Sandro Mabel diz que dinheiro

O líder do PL na Câmara dos Deputados, Sandro Mabel (GO), afirmou que o dinheiro recebido pelo presidente da legenda, Valdemar Costa Neto, que renunciou ao mandato na semana retrasada, servia para pagar material de campanha do presidente Luiz Inácio Lula da Silva.

As dívidas, de acordo com ele, não foram contabilizadas pela campanha petista, que tinha o nome de José Alencar na coligação PT-PL.

Os dados apontados pelo empresário Marcos Valério Fernandes de Souza mostram que Costa Neto seria beneficiário de R$ 10,8 milhões sacados das contas da empresa SMPB. Mabel disse que o presidente da legenda confirma o recebimento de R$ 5 milhões ou R$ 6 milhões.

“A campanha que ele pagou foi a do Lula em 2002 porque o vice presidente era do PL. Ele pedia material e o pessoal do PT mandava fazer para acertar depois. E eles acertaram, mas acertaram depois sem colocar na prestação de contas”, afirmou Mabel. “O PT autorizava porque o PL estava na campanha”, acrescentou.

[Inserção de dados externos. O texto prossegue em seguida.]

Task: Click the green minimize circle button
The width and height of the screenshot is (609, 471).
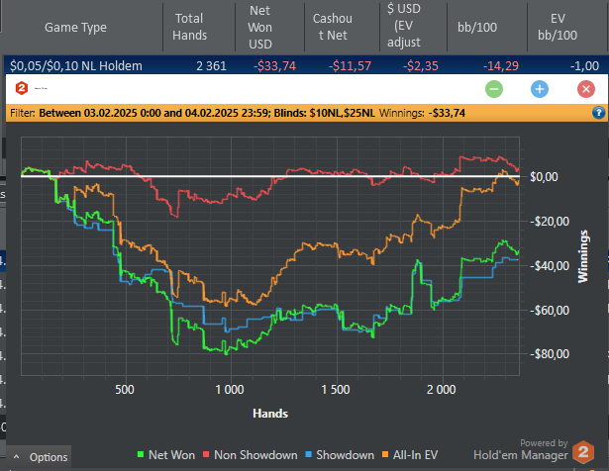Action: (494, 88)
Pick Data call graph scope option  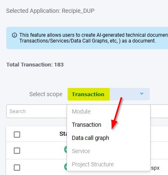point(91,138)
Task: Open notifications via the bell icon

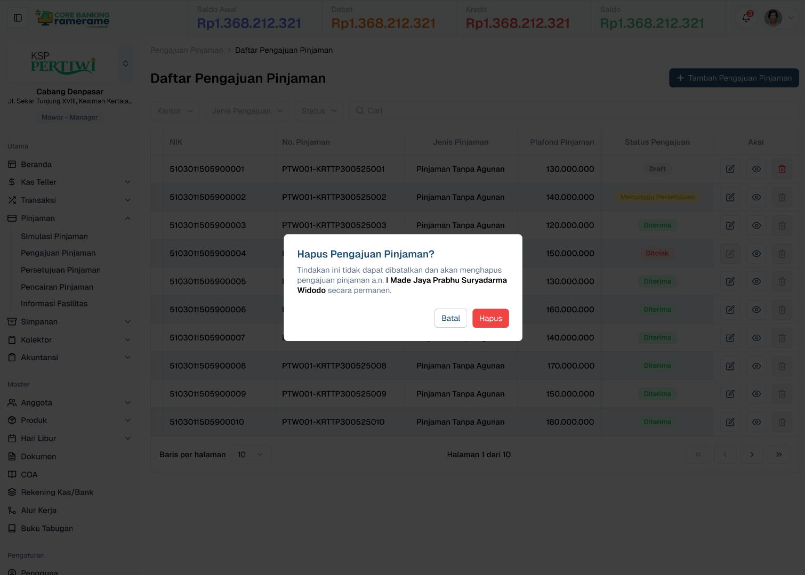Action: pyautogui.click(x=745, y=18)

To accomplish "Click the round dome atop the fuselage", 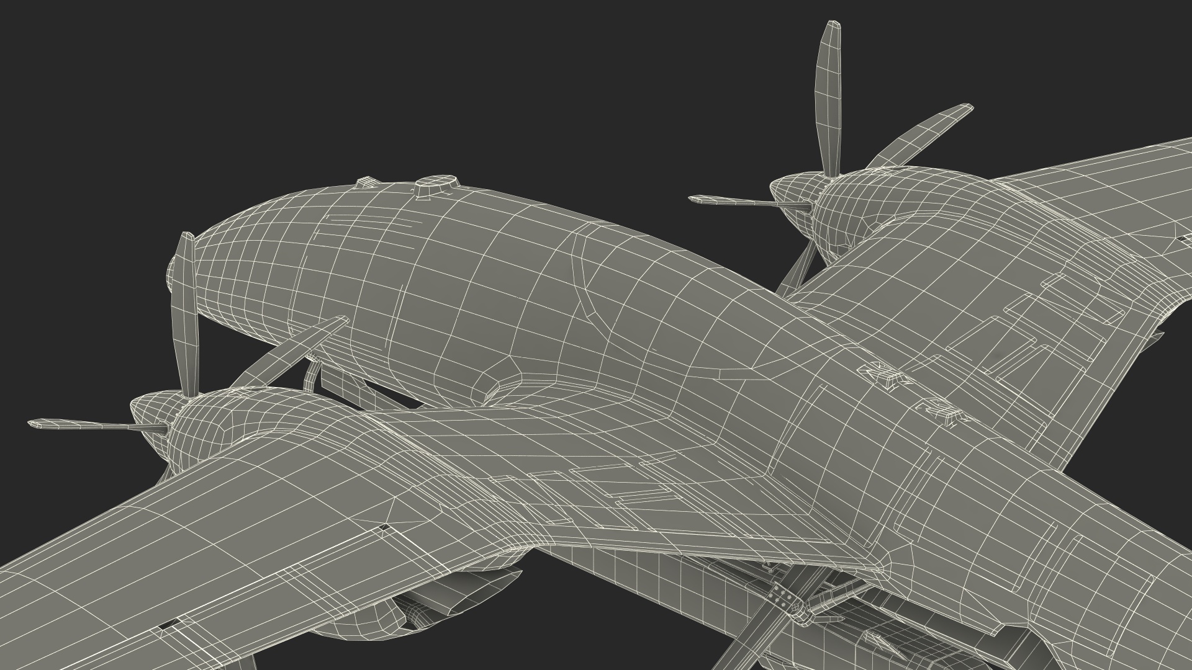I will click(436, 185).
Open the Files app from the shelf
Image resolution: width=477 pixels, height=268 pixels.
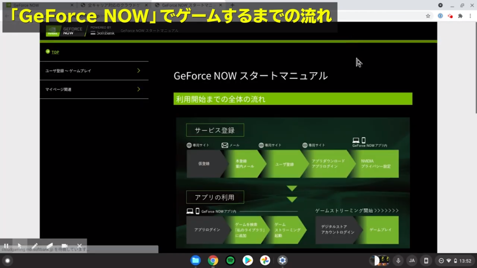point(196,261)
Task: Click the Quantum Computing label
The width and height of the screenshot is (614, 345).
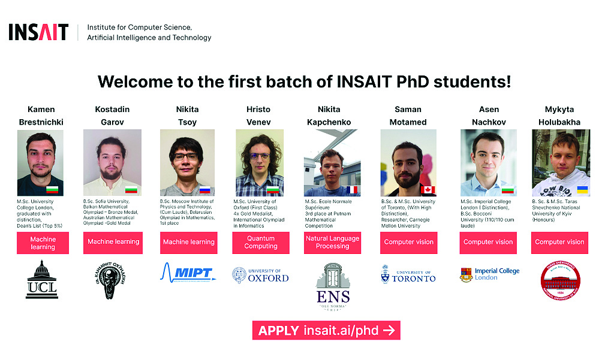Action: 261,243
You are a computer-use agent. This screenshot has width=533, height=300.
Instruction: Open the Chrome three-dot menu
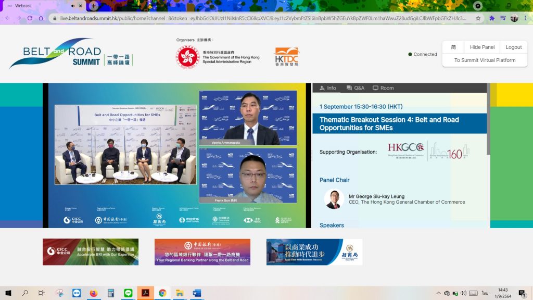click(x=526, y=18)
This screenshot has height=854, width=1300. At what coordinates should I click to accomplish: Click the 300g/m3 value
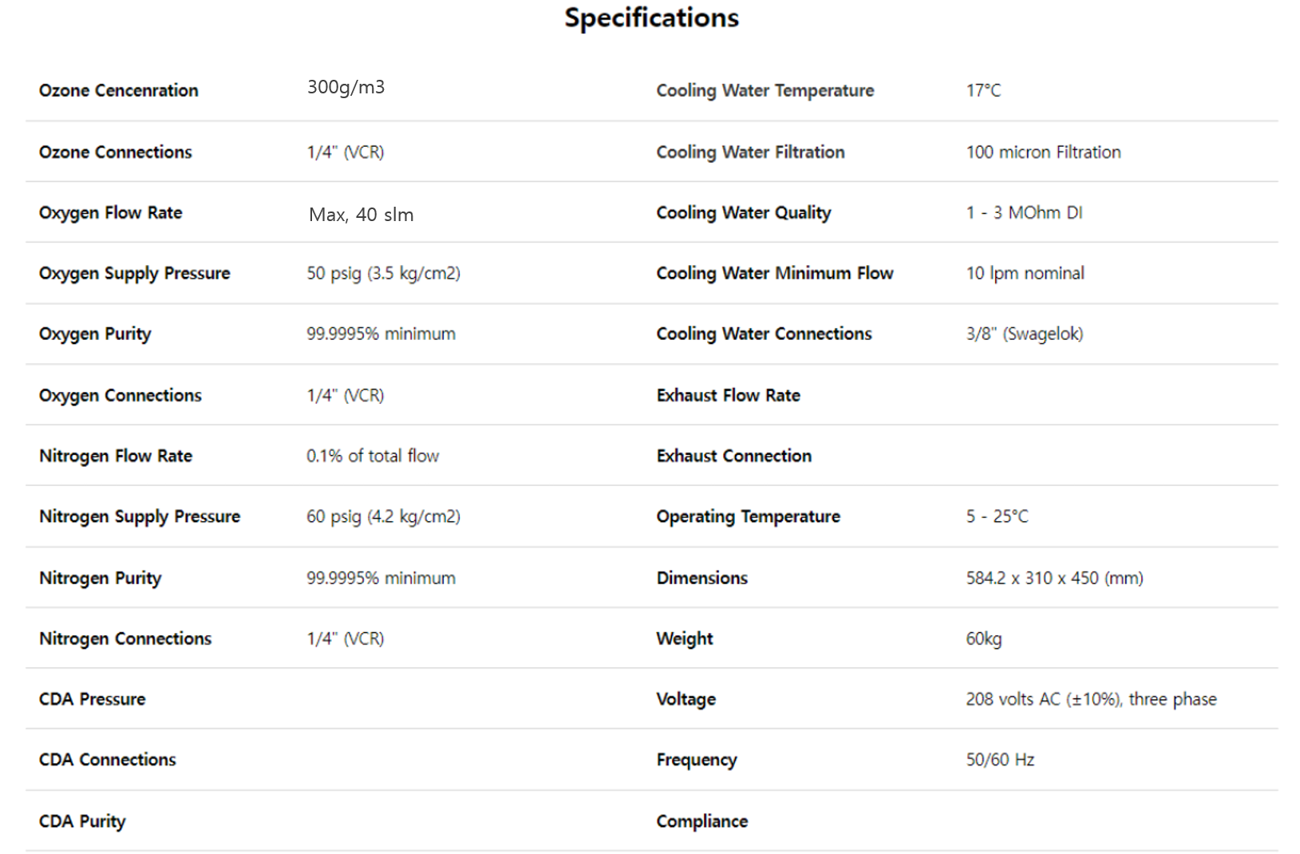point(346,87)
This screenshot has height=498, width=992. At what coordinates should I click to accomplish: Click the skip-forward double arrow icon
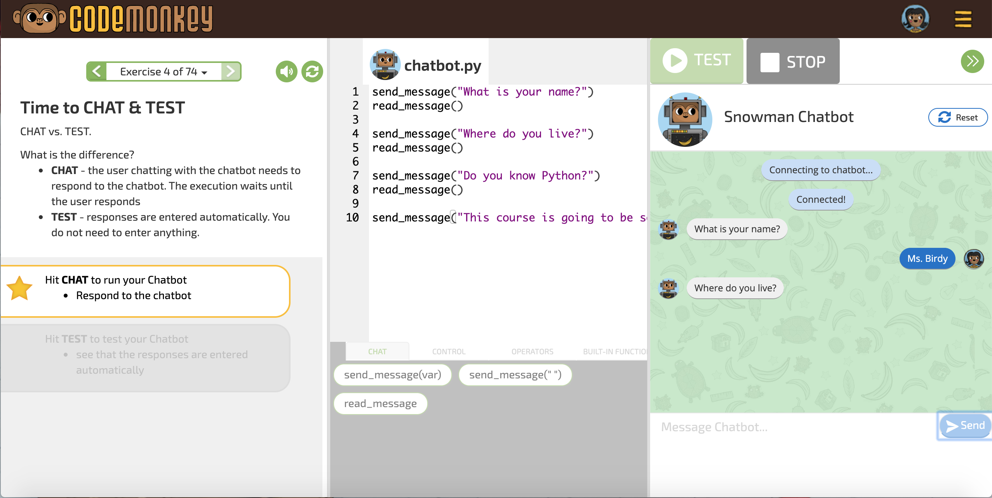tap(973, 61)
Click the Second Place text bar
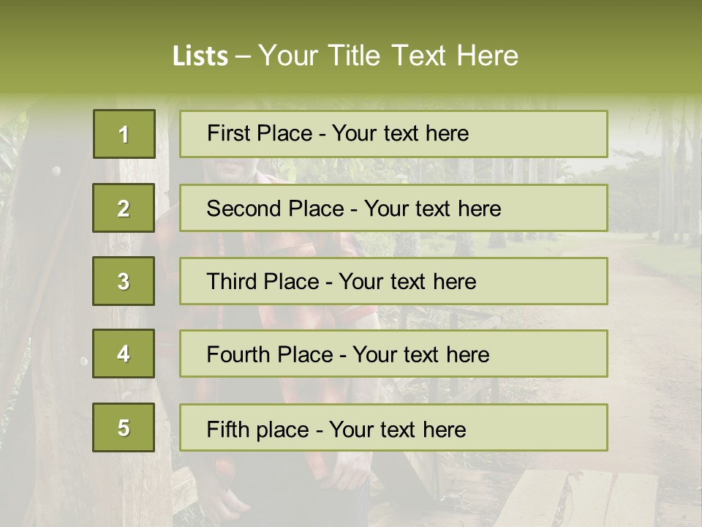 393,208
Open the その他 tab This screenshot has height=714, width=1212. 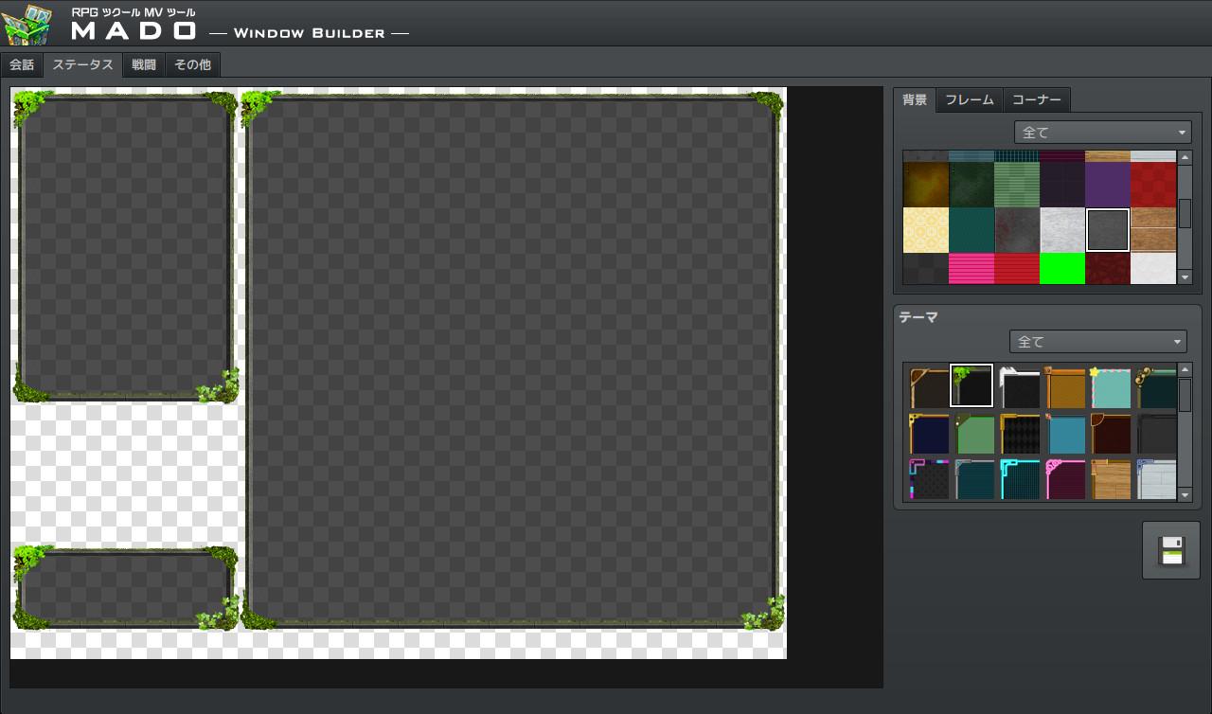193,65
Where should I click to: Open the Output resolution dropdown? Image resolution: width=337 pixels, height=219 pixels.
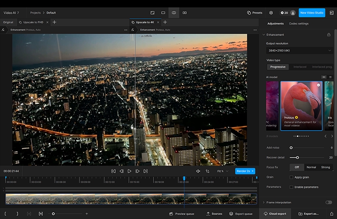[300, 51]
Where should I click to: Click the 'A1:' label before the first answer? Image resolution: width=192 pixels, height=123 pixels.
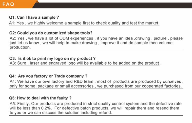(x=13, y=23)
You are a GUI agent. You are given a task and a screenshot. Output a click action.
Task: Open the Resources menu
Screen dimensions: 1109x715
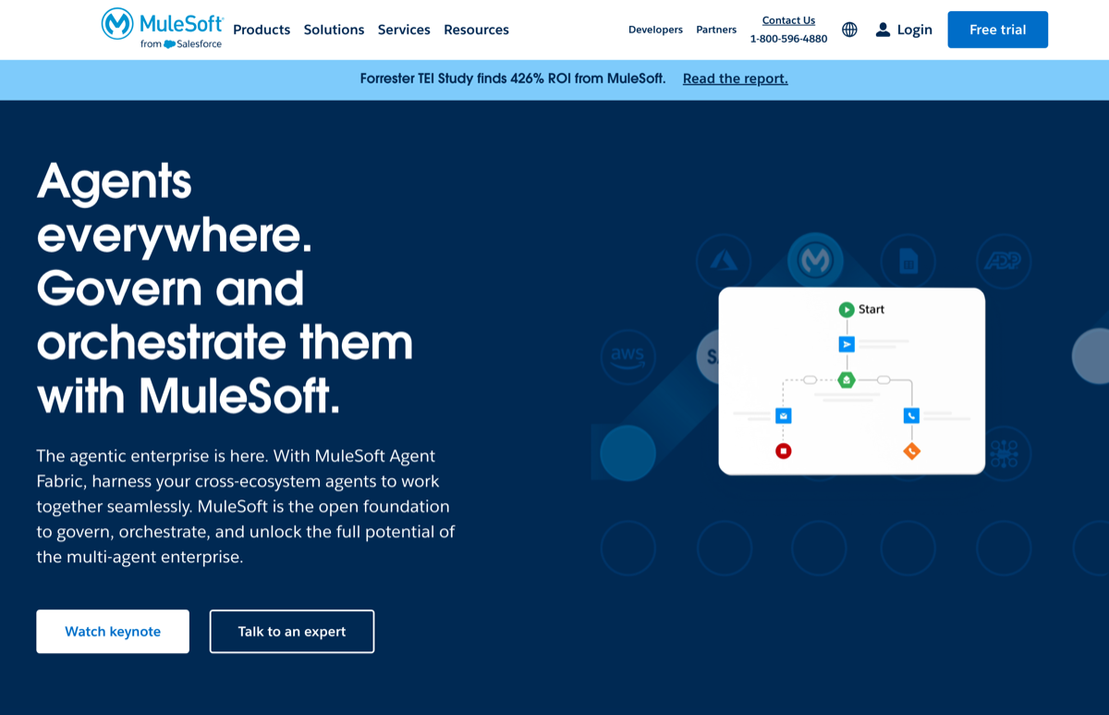[x=476, y=30]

Apesar disso, o deputado do PL preferiu não declarar oficialmente que a campanha do presidente Lula se utilizou da sistemática de caixa dois, em que dívidas de campanha não são contabilizadas nas declarações ao TSE (Tribunal Superior Eleitoral).

Em seu discurso de renúncia, Costa Neto indicou que os recursos foram usados para a campanha presidencial, mas não deixou explícita a natureza dos gastos.

“Durante a campanha eleitoral de 2002 tive a promessa do Partido dos Trabalhadores de que receberia recursos financeiros para fazer frente às despesas da coligação PT-PL. Sob o signo da nefasta verticalização, formávamos uma aliança partidária que disputava eleições proporcionais e majoritárias, tendo como principal bandeira a conquista da Presidência da República”, afirmou o presidente do PL.

Os parlamentares da oposição suspeitam que os recursos repassados a Zilmar Fernandes da Silveira, sócia de Duda Mendonça, também foram usados para a campanha presidencial. A diretora administrativa-financeira da empresa, Simone Vasconcelos, confirmou que o dinheiro, R$ 15,5 milhões, foi repassado às mãos da sócia de Duda, responsável pela campanha presidencial.

Representação

Mabel pediu hoje ao presidente da Câmara, Severino Cavalcanti (PP-PE), que remeta o mais rápido possível o processo que pede a cassação de seu mandato de deputado por Goiás ao Conselho de Ética.

A representação, de autoria do PTB, acusa Mabel de ter proposto o ingresso da deputada licenciada Raquel Teixeira (PSDB-GO) no PL mediante o pagamento de R$ 1 milhão. O deputado nega. ‘Não fiz nenhuma proposta financeira”, afirmou.

Severino disse ontem que respeitará a ordem cronológica de apresentação dos documentos. Inicialmente, quatro inquéritos foram repassados ao Conselho de Ética, O processo de Mabel é apenas o oitavo da lista.

De acordo com integrantes do Conselho de Ética, o processo contra Mabel não teria fundamentação jurídica, mesmo argumento que deve ser usado para arquivar as representações feitas pelo PL contra seis deputados do PTB.